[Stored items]
::::
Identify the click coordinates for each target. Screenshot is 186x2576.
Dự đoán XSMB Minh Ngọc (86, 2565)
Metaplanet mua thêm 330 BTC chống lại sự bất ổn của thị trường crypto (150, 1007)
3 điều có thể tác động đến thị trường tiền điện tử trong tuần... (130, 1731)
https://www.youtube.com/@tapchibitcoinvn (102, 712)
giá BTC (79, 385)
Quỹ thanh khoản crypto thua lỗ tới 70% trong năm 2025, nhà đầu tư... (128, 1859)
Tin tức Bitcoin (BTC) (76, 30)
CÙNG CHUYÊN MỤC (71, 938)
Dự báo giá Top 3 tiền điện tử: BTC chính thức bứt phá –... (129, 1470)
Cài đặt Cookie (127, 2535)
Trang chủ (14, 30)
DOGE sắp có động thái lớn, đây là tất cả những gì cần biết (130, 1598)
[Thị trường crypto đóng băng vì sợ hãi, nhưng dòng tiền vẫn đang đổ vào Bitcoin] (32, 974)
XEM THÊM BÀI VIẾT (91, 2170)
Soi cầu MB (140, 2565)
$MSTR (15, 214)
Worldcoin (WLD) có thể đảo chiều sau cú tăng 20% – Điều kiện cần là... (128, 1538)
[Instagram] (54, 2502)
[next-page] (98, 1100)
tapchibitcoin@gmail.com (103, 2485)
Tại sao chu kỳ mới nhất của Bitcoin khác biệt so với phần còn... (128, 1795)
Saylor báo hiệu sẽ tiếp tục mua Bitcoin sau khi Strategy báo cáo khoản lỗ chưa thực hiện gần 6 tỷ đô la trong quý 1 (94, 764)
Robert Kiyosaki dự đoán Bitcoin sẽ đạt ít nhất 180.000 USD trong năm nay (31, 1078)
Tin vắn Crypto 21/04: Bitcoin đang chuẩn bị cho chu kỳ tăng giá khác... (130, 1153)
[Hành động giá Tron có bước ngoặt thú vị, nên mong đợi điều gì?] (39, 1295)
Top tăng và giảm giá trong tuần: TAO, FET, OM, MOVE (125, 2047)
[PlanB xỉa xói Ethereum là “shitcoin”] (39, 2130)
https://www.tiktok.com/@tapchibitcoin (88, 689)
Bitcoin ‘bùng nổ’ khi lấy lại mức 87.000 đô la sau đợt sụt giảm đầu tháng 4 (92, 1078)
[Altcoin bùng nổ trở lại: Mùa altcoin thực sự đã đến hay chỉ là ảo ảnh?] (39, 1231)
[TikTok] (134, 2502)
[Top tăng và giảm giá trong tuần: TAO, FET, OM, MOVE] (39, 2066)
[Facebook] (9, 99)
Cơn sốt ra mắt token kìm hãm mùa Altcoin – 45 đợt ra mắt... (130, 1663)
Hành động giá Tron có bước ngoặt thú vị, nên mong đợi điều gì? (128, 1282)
::::
PROBLEM:
Could you transcribe the records in full, exactly?

EXERCISE RESULT:
Identify the click coordinates for each target. Screenshot is 186x2576.
Dự đoán XSMB Minh Ngọc (86, 2565)
Metaplanet mua thêm 330 BTC chống lại sự bất ổn của thị trường crypto (150, 1007)
3 điều có thể tác động đến thị trường tiền điện tử trong tuần... (130, 1731)
https://www.youtube.com/@tapchibitcoinvn (102, 712)
giá BTC (79, 385)
Quỹ thanh khoản crypto thua lỗ tới 70% trong năm 2025, nhà đầu tư... (128, 1859)
Tin tức Bitcoin (BTC) (76, 30)
CÙNG CHUYÊN MỤC (71, 938)
Dự báo giá Top 3 tiền điện tử: BTC chính thức bứt phá –... (129, 1470)
Cài đặt Cookie (127, 2535)
Trang chủ (14, 30)
DOGE sắp có động thái lớn, đây là tất cả những gì cần biết (130, 1598)
[Thị trường crypto đóng băng vì sợ hãi, nhưng dòng tiền vẫn đang đổ vào Bitcoin] (32, 974)
XEM THÊM BÀI VIẾT (91, 2170)
Soi cầu MB (140, 2565)
$MSTR (15, 214)
Worldcoin (WLD) có thể đảo chiều sau cú tăng 20% – Điều kiện cần là... (128, 1538)
[Instagram] (54, 2502)
[next-page] (98, 1100)
tapchibitcoin@gmail.com (103, 2485)
Tại sao chu kỳ mới nhất của Bitcoin khác biệt so với phần còn... (128, 1795)
Saylor báo hiệu sẽ tiếp tục mua Bitcoin sau khi Strategy báo cáo khoản lỗ chưa thực hiện gần 6 tỷ đô la trong quý 1 (94, 764)
Robert Kiyosaki dự đoán Bitcoin sẽ đạt ít nhất 180.000 USD trong năm nay (31, 1078)
Tin vắn Crypto 21/04: Bitcoin đang chuẩn bị cho chu kỳ tăng giá khác... (130, 1153)
[Hành động giá Tron có bước ngoặt thú vị, nên mong đợi điều gì?] (39, 1295)
Top tăng và giảm giá trong tuần: TAO, FET, OM, MOVE (125, 2047)
[PlanB xỉa xói Ethereum là “shitcoin”] (39, 2130)
https://www.tiktok.com/@tapchibitcoin (88, 689)
Bitcoin ‘bùng nổ’ khi lấy lại mức 87.000 đô la sau đợt sụt giảm đầu tháng 4 (92, 1078)
[Altcoin bùng nổ trở lại: Mùa altcoin thực sự đã đến hay chỉ là ảo ảnh?] (39, 1231)
[TikTok] (134, 2502)
[Top tăng và giảm giá trong tuần: TAO, FET, OM, MOVE] (39, 2066)
[Facebook] (9, 99)
Cơn sốt ra mắt token kìm hãm mùa Altcoin – 45 đợt ra mắt... (130, 1663)
Hành động giá Tron có bước ngoặt thú vị, nên mong đợi điều gì? (128, 1282)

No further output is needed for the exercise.